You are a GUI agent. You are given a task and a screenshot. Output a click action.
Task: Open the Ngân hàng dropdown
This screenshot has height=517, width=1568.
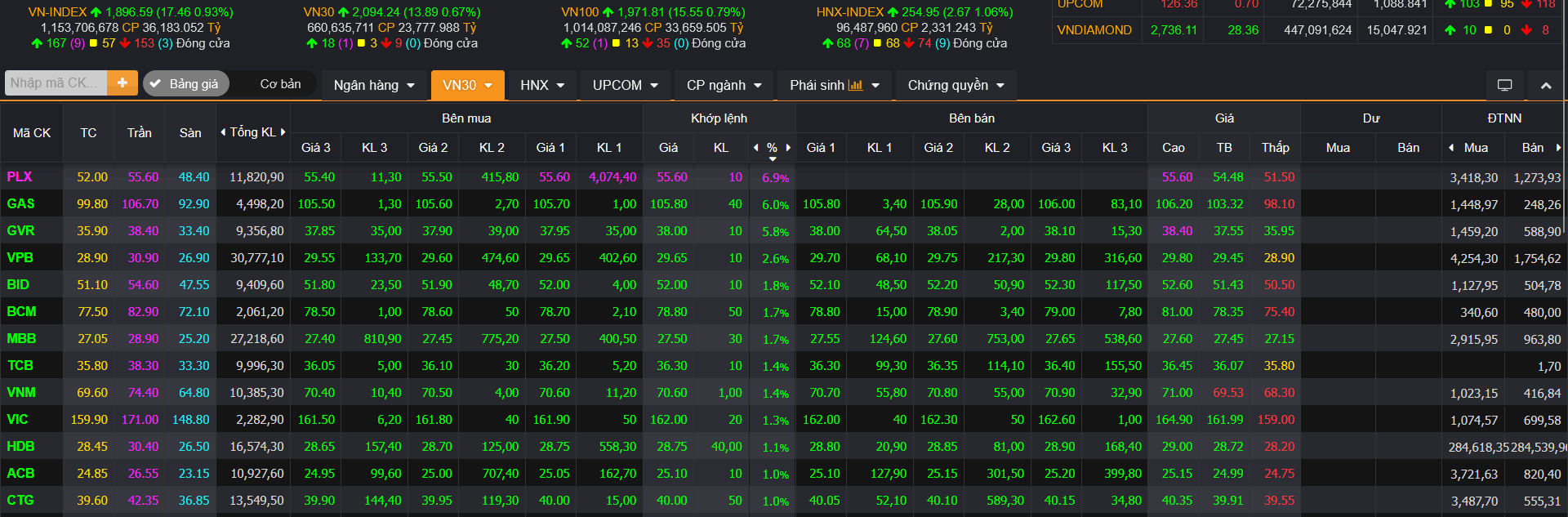374,85
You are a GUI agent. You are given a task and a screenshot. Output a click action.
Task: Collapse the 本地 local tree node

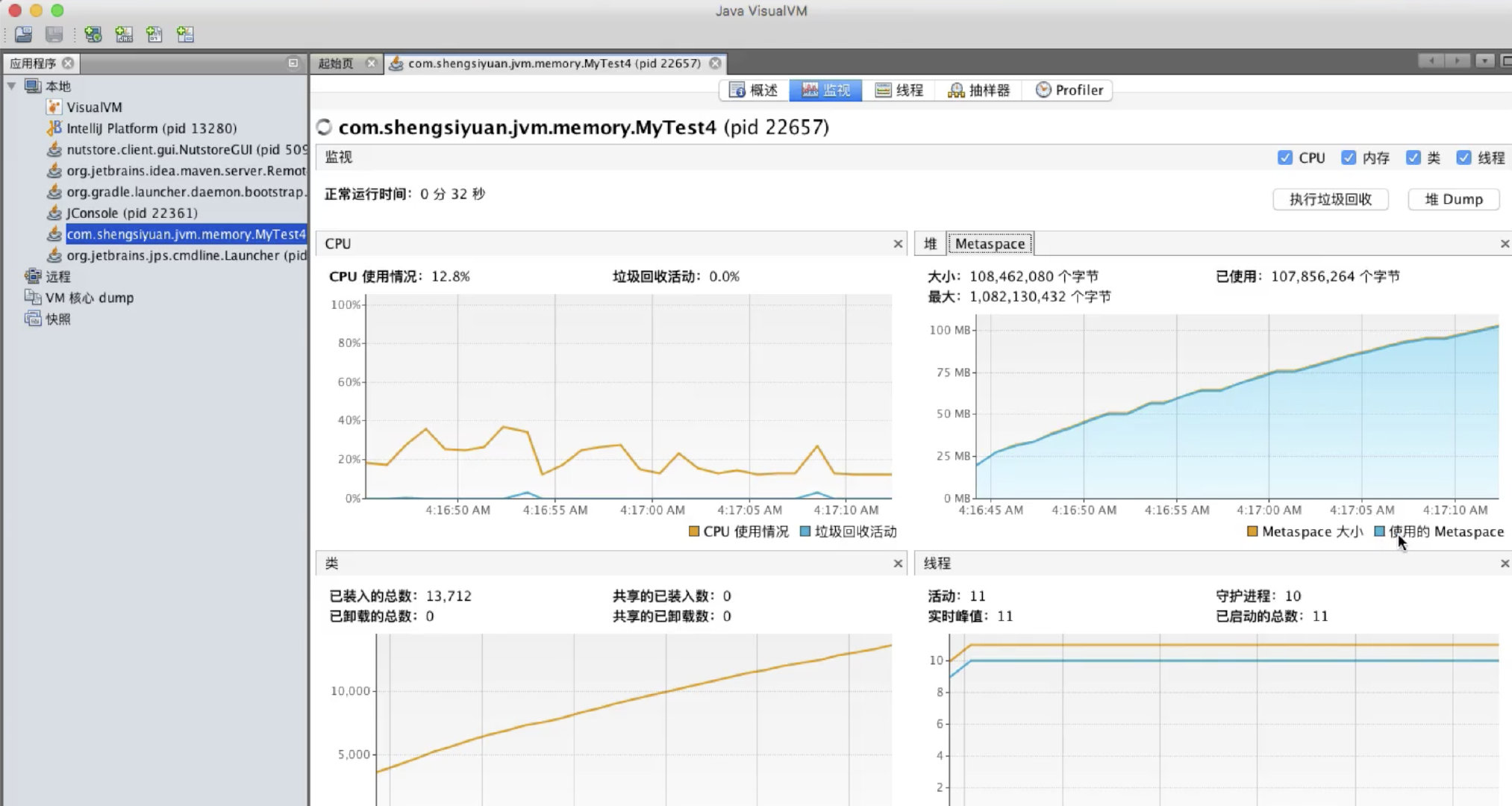12,86
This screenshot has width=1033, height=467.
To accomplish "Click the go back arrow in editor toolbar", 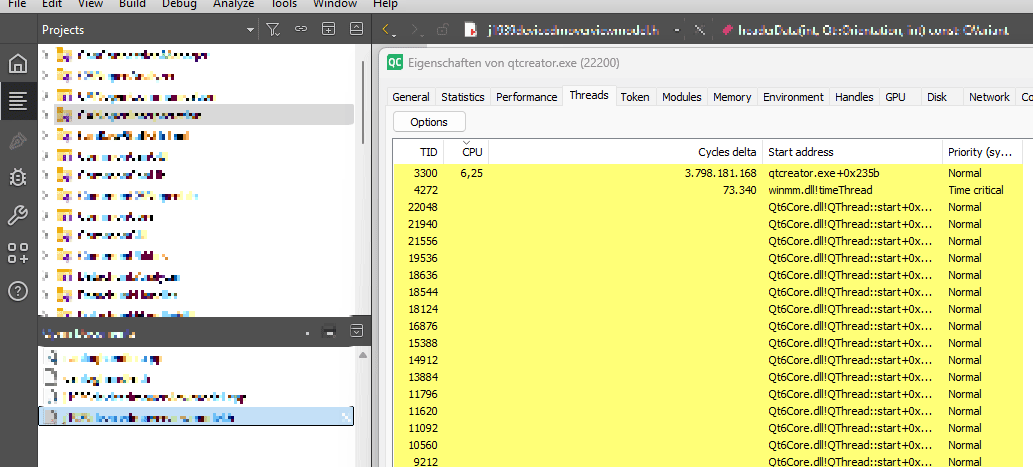I will tap(390, 31).

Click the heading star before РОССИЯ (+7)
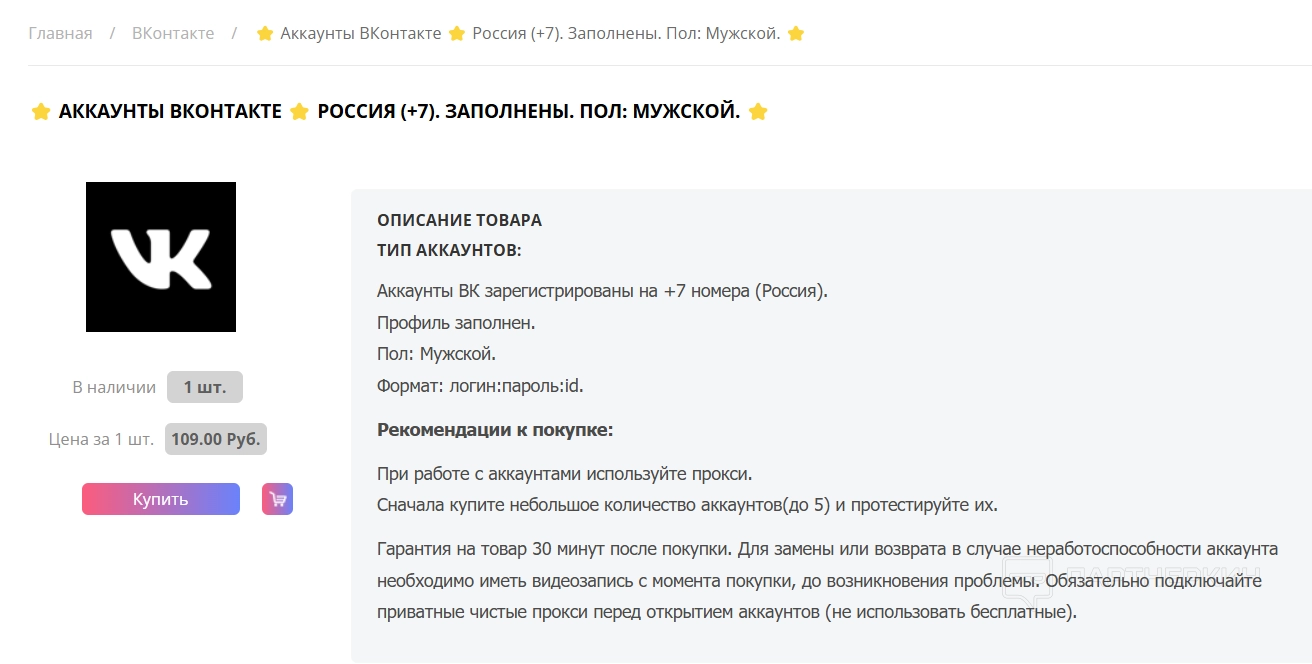point(299,112)
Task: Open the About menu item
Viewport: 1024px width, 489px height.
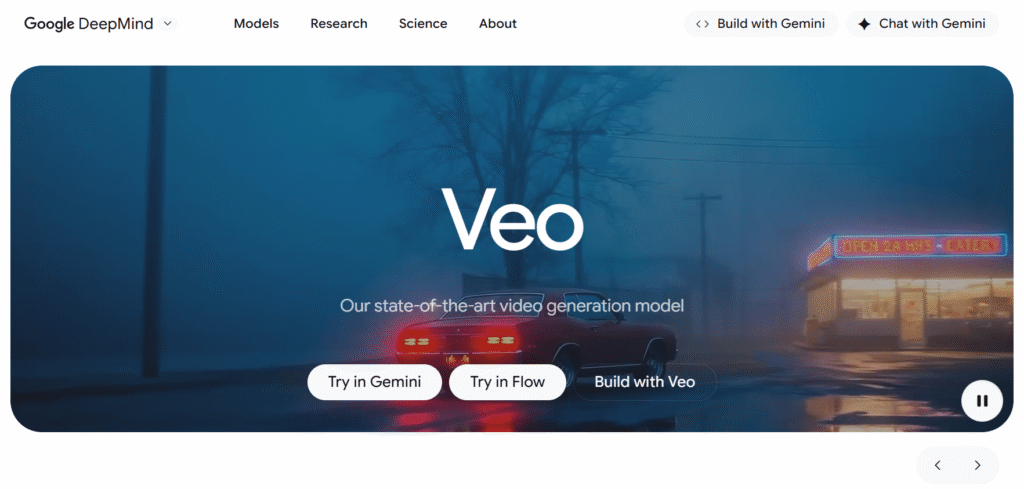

⁂

Task: The answer must consist of each line from the data that includes the string "Open".

Result of this exercise:
Task: Open the Ngân hàng dropdown
Task: Open the About menu item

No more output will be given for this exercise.